■ **Work task**:
Find the string "computer" in the records. Copy every line it appears in.

■ **Available data**:
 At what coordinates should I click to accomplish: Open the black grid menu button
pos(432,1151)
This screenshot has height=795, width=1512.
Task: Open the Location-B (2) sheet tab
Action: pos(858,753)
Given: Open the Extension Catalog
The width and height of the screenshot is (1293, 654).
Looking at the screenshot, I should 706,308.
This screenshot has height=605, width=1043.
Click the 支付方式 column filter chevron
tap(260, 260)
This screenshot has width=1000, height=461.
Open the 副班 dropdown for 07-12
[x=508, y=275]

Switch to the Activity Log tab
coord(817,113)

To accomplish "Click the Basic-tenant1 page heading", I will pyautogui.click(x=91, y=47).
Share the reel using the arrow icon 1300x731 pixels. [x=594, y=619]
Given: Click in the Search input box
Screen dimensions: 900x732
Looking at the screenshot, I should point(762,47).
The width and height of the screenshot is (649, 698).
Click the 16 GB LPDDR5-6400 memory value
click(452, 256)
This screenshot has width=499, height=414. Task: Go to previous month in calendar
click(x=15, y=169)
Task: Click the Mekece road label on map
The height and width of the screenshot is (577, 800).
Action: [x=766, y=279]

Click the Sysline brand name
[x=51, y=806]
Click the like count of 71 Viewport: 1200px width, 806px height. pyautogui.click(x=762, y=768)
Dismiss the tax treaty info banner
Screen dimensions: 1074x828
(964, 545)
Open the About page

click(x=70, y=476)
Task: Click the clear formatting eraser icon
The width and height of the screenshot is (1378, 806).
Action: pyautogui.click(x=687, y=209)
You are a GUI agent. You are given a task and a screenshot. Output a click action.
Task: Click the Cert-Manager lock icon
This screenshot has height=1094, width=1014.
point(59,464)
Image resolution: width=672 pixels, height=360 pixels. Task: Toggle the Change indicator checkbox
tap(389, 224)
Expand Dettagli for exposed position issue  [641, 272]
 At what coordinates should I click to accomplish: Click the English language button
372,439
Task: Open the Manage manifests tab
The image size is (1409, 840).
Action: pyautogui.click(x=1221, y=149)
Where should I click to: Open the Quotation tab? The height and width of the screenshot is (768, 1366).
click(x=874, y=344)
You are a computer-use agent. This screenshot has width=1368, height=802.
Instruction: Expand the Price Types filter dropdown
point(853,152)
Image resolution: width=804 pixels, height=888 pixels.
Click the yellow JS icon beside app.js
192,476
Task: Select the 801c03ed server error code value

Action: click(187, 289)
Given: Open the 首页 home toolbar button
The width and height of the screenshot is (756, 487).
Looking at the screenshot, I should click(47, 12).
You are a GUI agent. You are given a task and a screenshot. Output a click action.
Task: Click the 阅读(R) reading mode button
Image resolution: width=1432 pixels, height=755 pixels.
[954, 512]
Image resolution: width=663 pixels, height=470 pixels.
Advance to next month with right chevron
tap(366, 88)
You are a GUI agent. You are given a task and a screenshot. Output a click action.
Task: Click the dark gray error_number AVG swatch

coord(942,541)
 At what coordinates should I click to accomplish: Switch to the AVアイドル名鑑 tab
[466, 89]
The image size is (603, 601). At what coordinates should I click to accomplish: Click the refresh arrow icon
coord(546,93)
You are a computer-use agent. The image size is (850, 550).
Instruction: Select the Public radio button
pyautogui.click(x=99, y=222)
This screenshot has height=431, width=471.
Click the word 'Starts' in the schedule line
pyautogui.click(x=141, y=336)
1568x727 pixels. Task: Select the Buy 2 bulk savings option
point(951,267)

■ **Finished task**:
You are a computer-use agent. This screenshot has width=1368, height=802.
You are a computer-use agent. The image size is (850, 550).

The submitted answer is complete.